Our Man is not just a portrait of a fascinating historical figure, it is a contemplation of a half century of US foreign and security policy and its most intractable challenges: counterinsurgency, humanitarian intervention and nation-building. Holbrooke’s appetites, aspirations and flaws were echoes of the nation’s. “The best about us was inseparable from the worst,” Packer argues. “Our feeling that we could do anything gave us the Marshall Plan and Vietnam, the peace at Dayton and the endless Afghan war. Our confidence and energy, our reach and grasp, our excess and blindness – they were not so different from Holbrooke’s.”
Nearly all biographies have long, boring stretches you want to skip. This one has none. The access to Richard Holbrooke’s papers and to the uncensored memories of his wives and mistresses, as well as George Packer’s own racy writing, makes this a fascinating and compulsive read. Even Packer’s constant personal intrusions into the story to express his opinion, New Journalism-style, work brilliantly. The author was told he should write a novel about Holbrooke rather than a biography and it often feels as though he has.
In Our Man, George Packer has delivered a deeply affecting and ultimately tragic biography of a distinguished diplomat, a man whose career arc matched some of America’s most important chapters in the post-1945 era, from the tragedy of Vietnam, through the horrors of the Balkan war, to the longest conflict in US history still raging in Afghanistan.
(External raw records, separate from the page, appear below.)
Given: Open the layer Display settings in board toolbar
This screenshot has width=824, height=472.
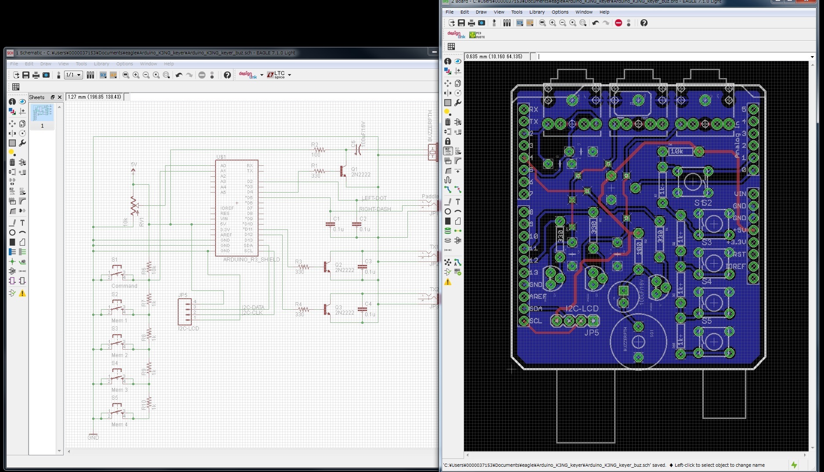Looking at the screenshot, I should [447, 71].
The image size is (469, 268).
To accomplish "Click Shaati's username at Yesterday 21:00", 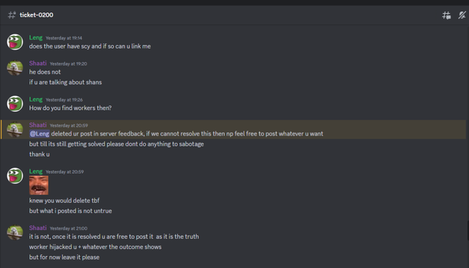I will 37,228.
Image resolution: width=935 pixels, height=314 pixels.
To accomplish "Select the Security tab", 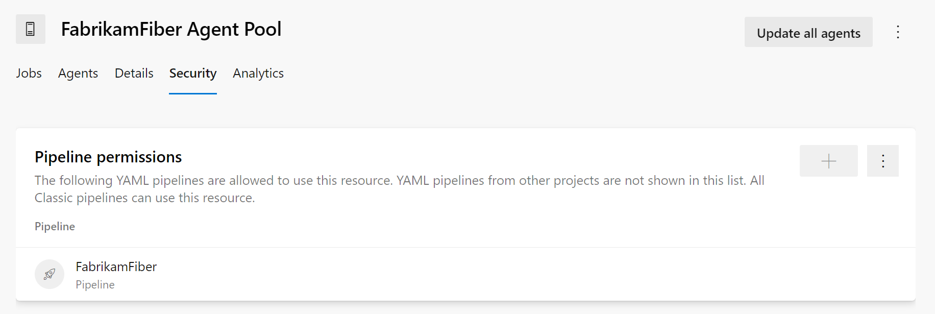I will (193, 74).
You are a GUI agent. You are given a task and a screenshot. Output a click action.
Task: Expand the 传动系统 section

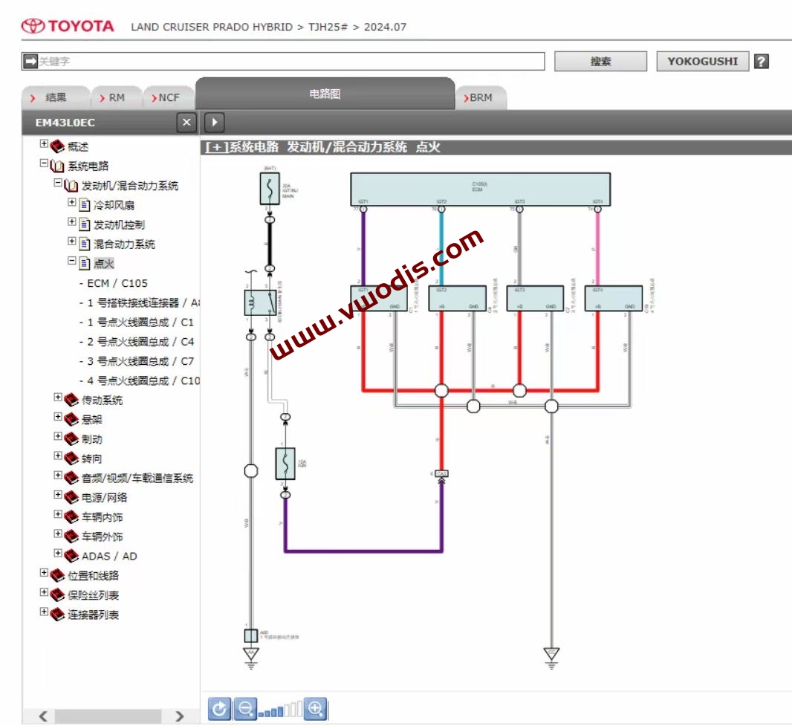click(x=57, y=398)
Our Man is a surprisingly ample biography by George Packer, a prize-winning writer for The New Yorker and The Atlantic. The fascination of the book is in the subtitle, “Richard Holbrooke, and the end of the American century”. Often without intention, one suspects, the author gives us an intriguing essay in American declinism... The book is massively detailed, too much so, on domestic gossip, Holbrooke’s three marriages, various liaisons, spats with rivals in government and sojourns in the banking business. By contrast, the accounts of crucial events on the ground — the war in Bosnia, particularly — are surprisingly thin, even distorted.
Packer’s biography [...] provides an extraordinarily full portrait of an accomplished but flawed individual who never got the top position he wanted so badly... Packer’s portrait is so full because he has had access to all of Holbrooke’s papers and interviewed those who knew him well. He is also a first-rate reporter and writer who understands the history of the big conflicts at the centre of his story: Vietnam, Bosnia and Afghanistan. Because Holbrooke’s performance was so bound up with his personality, Packer explores all aspects of his life, including his three marriages and many affairs, often in intimate detail... Throughout, Packer adopts a conversational tone, imploring the reader to stay with him as he explores one aspect or another of this complex personality and explaining why he has devoted so much time to a man whom it is hard to like, even if he’s easy to admire... [Holbrooke] did his best to understand the local political currents at work in the conflicts with which he was engaged; when Packer quotes his assessments they are usually sharp, unsentimental and analytical. Holbrooke looked for the points where direct action as well as diplomacy might make a difference.